‘De hoogste vorm van handelen’
U heeft nog een stukje van mij tegoed
In eerdere blogs schreef ik over mijn onderzoek naar welke aspecten van het handelen bijdragen tot innerlijke rust. In dat kader is er nog tenminste één aspect waar ik nog niet over geschreven heb. En dat is offeren. Een aspect dat nu zo actueel is.
Regelmatig zie ik tijdens de Gita-studies gezichten wat verstrakken als het woord offeren ter sprake komt.
Het is misschien nuttig om te beginnen onze concepten over dit begrip af te schudden om er nog eens opnieuw naar te kijken.

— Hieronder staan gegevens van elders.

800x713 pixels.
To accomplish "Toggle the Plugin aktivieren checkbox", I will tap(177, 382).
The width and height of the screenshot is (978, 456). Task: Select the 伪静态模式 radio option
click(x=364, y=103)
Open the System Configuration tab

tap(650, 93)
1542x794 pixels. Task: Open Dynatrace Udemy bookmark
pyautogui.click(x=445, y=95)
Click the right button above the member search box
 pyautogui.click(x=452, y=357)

Offeren wordt in de context van de Karma Yoga ‘de hoogste vorm van handelen’ genoemd.
Dit wordt m.i. op prachtige wijze beschreven in deze paar verzen in de Bhagavad Gita:
3.9 Tenzij handelingen uitgevoerd worden als offer (yajna), is de wereld gebonden door handeling. O zoon van Kuntî, verricht daarom je handeling als offer, vrij van gehechtheid.

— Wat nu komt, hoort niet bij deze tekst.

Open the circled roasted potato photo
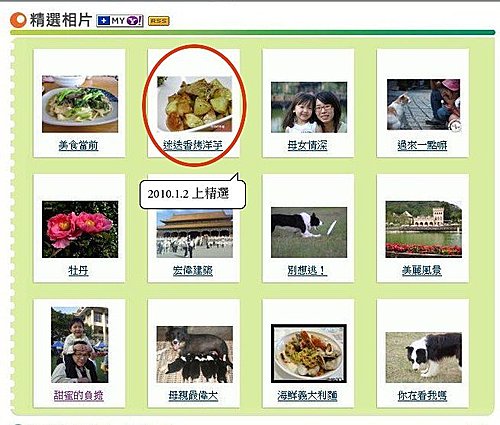The image size is (500, 425). point(194,104)
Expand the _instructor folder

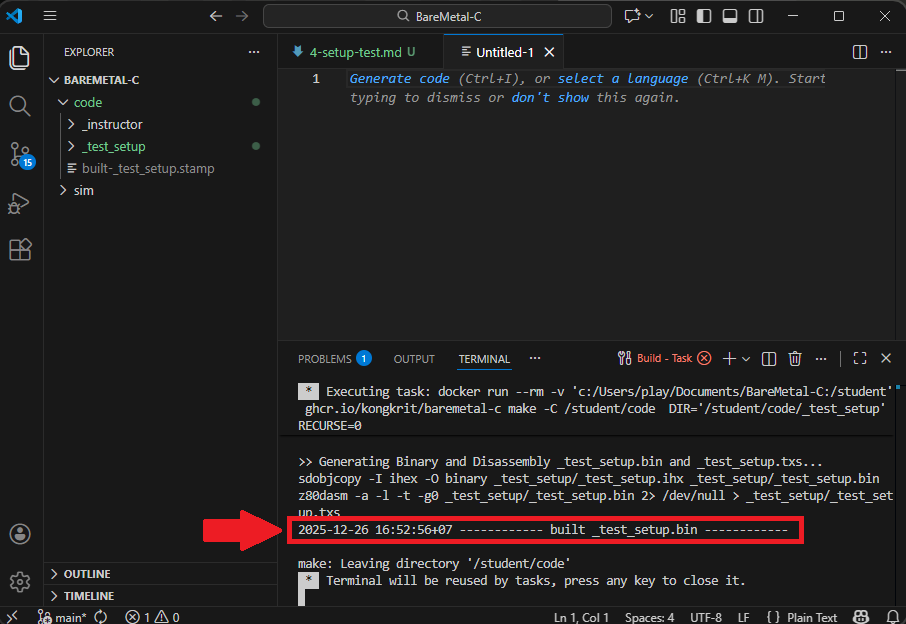tap(112, 124)
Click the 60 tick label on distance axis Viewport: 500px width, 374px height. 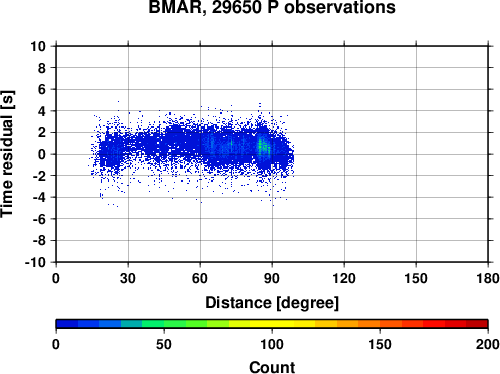coord(200,278)
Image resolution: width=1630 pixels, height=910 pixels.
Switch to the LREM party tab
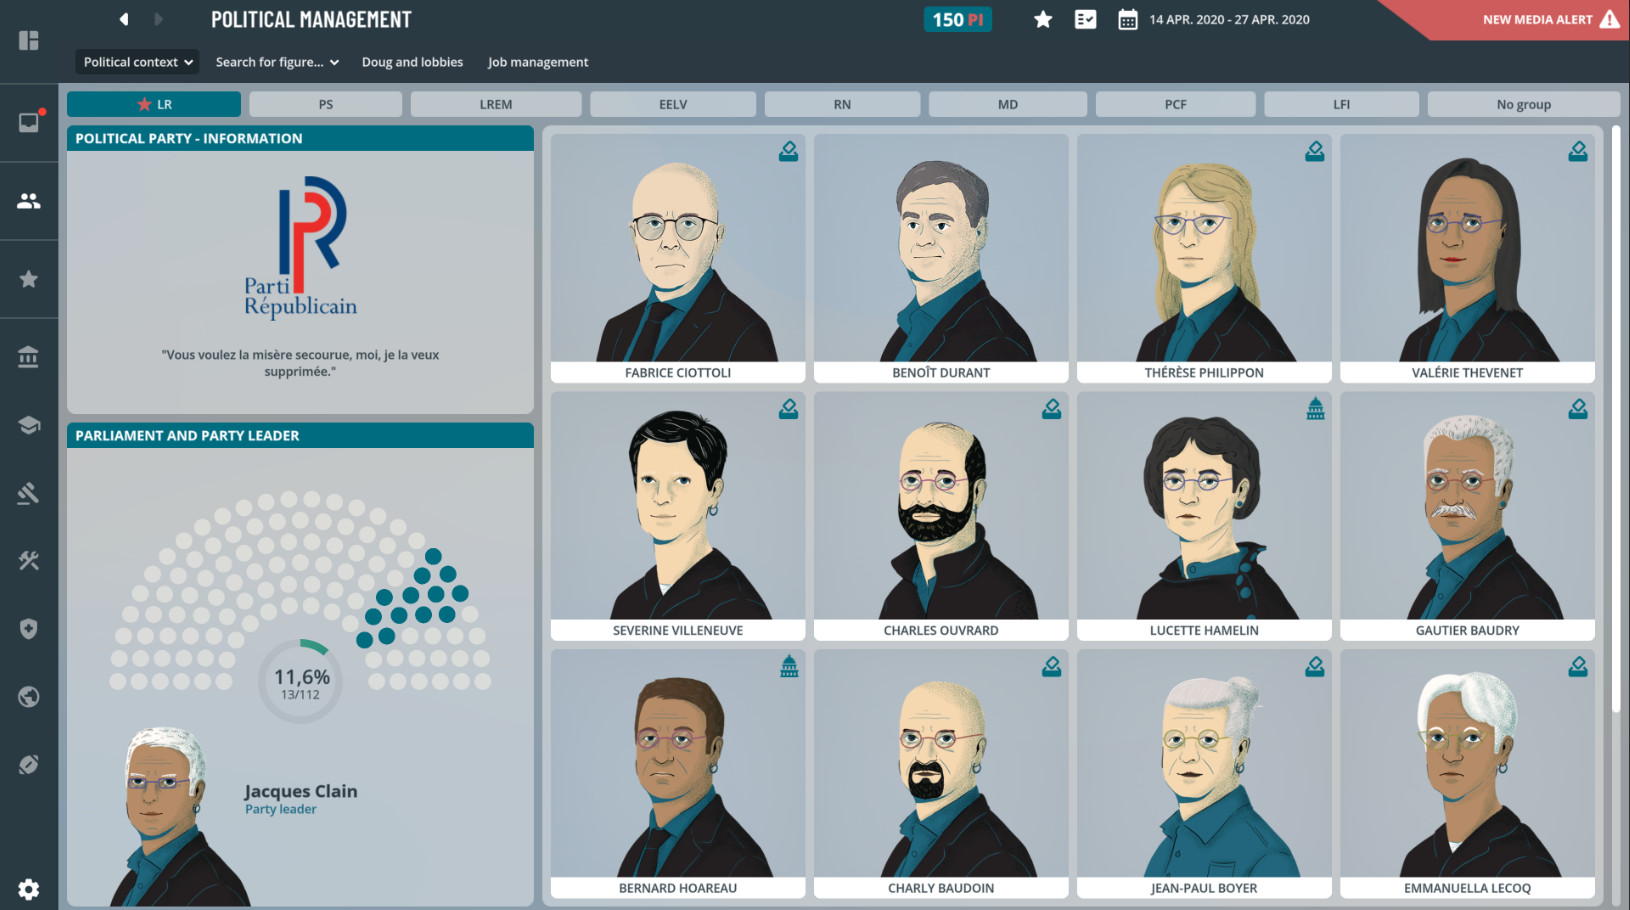click(495, 104)
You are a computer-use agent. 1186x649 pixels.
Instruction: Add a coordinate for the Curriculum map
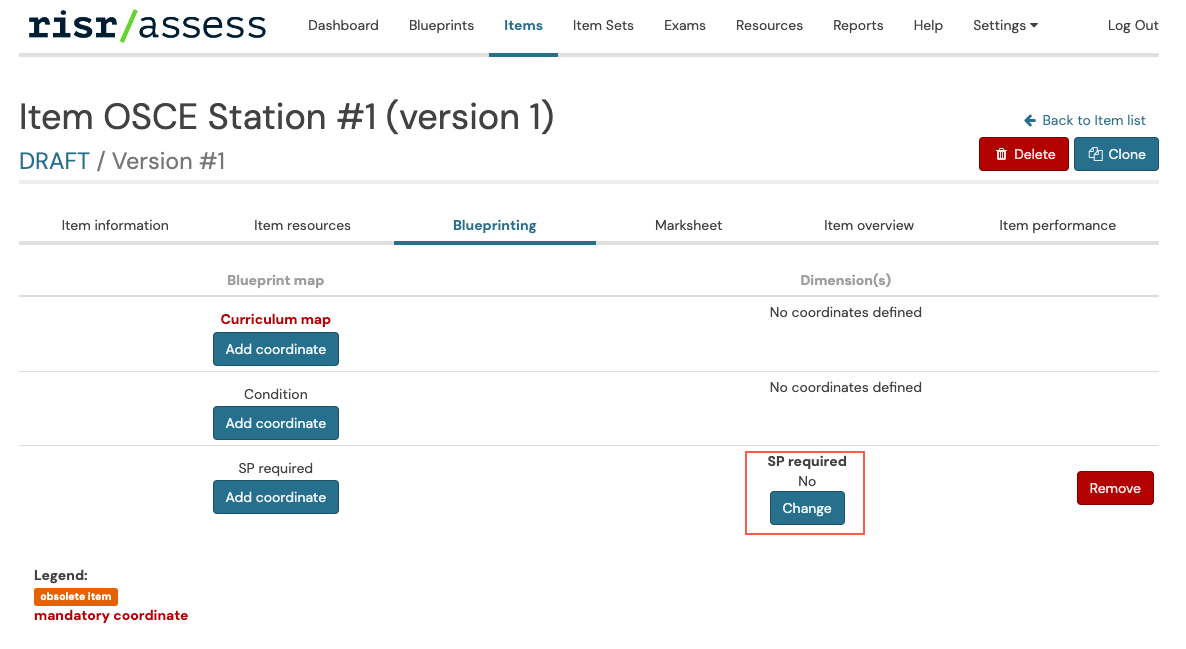coord(275,349)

3.10 Nadat Prajâpati in het begin de mensheid en het offer tezamen had geschapen, zei Hij tot de mens: hierdoor zul je je vermenigvuldigen; moge dit de hoorn des overvloeds zijn.
3.11 Moge jij hierdoor de goden voeden en mogen de goden jou voeden. Door elkaar te voeden zul je het hoogste goed (sreyas) verkrijgen.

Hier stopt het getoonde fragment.